安倍元首相に反省の色なし! BSフジ番組でナマ大放言1時間超、「台湾有事」に前のめり
                          日刊ゲンダイ 2021/12/08
「台湾有事は日本有事であり、日米同盟の有事」発言で物議を醸す安倍元首相が懲りずにボルテージを上げている。7日はBSフジ「プライムニュース」に1時間超も生出演。
 米国の北京五輪外交的ボイコットをめぐり、「首脳が行ったり、外務大臣が行ったりというのは競技とは関係ない」と米国追随をにおわせるなど、言いたい放題。

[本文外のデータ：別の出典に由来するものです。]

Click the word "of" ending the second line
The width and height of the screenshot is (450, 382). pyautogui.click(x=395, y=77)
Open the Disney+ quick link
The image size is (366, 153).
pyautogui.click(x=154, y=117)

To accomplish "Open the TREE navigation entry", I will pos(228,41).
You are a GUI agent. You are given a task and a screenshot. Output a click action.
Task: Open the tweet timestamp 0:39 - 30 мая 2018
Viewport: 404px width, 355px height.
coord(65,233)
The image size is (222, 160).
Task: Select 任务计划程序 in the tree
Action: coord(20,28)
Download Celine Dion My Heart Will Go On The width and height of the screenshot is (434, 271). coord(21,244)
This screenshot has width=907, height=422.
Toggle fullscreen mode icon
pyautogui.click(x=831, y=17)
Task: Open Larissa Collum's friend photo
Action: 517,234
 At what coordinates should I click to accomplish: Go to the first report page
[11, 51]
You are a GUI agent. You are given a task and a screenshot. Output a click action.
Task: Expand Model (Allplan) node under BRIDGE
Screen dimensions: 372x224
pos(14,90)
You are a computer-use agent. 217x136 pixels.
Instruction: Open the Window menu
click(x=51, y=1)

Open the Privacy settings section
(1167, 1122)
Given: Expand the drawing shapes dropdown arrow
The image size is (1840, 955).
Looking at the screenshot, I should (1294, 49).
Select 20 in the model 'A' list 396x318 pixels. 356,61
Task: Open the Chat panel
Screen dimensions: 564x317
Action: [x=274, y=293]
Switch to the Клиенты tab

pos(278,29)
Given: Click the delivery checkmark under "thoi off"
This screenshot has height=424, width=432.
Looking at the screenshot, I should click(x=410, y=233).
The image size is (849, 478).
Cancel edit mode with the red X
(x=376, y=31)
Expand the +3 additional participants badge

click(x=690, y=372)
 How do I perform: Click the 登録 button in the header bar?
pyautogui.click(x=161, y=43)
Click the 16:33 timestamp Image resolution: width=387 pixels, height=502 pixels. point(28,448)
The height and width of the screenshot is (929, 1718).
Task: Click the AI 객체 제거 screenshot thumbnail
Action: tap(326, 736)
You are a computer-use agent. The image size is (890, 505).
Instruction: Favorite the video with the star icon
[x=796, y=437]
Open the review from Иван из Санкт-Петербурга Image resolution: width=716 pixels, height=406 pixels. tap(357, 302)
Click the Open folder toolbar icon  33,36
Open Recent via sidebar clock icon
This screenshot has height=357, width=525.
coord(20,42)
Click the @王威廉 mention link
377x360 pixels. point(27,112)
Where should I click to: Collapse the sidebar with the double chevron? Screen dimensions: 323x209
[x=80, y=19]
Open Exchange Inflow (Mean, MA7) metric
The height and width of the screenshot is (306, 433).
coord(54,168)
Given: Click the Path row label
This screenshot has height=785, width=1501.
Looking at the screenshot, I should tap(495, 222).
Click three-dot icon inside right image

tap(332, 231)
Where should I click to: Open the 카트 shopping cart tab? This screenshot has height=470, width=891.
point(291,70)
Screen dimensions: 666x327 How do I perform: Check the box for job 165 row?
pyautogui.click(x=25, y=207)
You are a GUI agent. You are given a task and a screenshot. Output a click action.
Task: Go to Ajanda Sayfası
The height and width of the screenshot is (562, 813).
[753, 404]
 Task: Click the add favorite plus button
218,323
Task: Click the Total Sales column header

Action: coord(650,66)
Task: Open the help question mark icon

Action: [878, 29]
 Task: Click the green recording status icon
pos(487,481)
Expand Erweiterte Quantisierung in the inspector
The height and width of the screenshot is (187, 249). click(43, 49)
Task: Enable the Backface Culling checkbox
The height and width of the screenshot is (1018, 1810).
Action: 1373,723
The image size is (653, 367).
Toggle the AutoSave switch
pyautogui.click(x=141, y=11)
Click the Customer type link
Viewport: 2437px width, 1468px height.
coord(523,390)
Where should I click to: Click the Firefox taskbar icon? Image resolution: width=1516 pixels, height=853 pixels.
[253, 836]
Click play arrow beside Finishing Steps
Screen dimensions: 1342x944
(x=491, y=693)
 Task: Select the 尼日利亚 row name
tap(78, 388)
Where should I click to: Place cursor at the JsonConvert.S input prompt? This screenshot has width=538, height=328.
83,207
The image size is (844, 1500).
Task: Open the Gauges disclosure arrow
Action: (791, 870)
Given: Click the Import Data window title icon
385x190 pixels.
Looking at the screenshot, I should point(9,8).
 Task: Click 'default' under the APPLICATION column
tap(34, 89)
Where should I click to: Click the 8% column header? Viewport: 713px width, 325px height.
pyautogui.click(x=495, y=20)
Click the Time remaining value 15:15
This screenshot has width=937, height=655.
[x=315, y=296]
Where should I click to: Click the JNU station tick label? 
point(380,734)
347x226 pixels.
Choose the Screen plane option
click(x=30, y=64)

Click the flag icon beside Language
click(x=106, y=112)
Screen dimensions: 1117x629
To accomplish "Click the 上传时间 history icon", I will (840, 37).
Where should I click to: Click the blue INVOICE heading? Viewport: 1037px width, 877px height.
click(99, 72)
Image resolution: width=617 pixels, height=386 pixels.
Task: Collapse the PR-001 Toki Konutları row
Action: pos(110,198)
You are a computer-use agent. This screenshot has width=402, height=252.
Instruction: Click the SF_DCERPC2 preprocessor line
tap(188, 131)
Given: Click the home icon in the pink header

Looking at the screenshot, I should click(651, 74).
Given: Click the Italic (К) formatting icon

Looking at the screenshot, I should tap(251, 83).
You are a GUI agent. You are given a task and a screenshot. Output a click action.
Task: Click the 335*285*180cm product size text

 司会者から「自民党の最大派閥・清和会の会長に就任されました、安倍晋三元総理大臣にお越しいただきました」と紹介された安倍氏は、口を真一文字に結んだまま応じたが、いったん口を開くとマシンガントークが止まらない。指さしも健在だ。
 番組テーマは「台湾有事は日本有事…発言の真意と対中政策」。オンライン参加した台湾シンポジウムでの発言の意図を問われた安倍氏は、中国が台湾に対する圧力を強めているとして、早口でこうまくし立てた。
「(台湾は)与那国島、先島列島(先島諸島)と100キロしか離れていないんですから。有事となれば、日本にとっても少なくとも『重要影響事態』になりますから」「日本の意思を示しておく。どういうことに発展する危険性があると申し上げていく必要がある」

「米国と一緒に打撃力行使」
 安倍氏はさらに、台湾海峡に米軍が展開し、中国から武力攻撃を受ける可能性に言及。「存立危機事態」へ発展する可能性を強調し、「集団的自衛権の行使を行うことになる」と前のめり。首相在任中に言い出した敵基地攻撃能力保有についても正当化し、話をどんどん飛躍させた。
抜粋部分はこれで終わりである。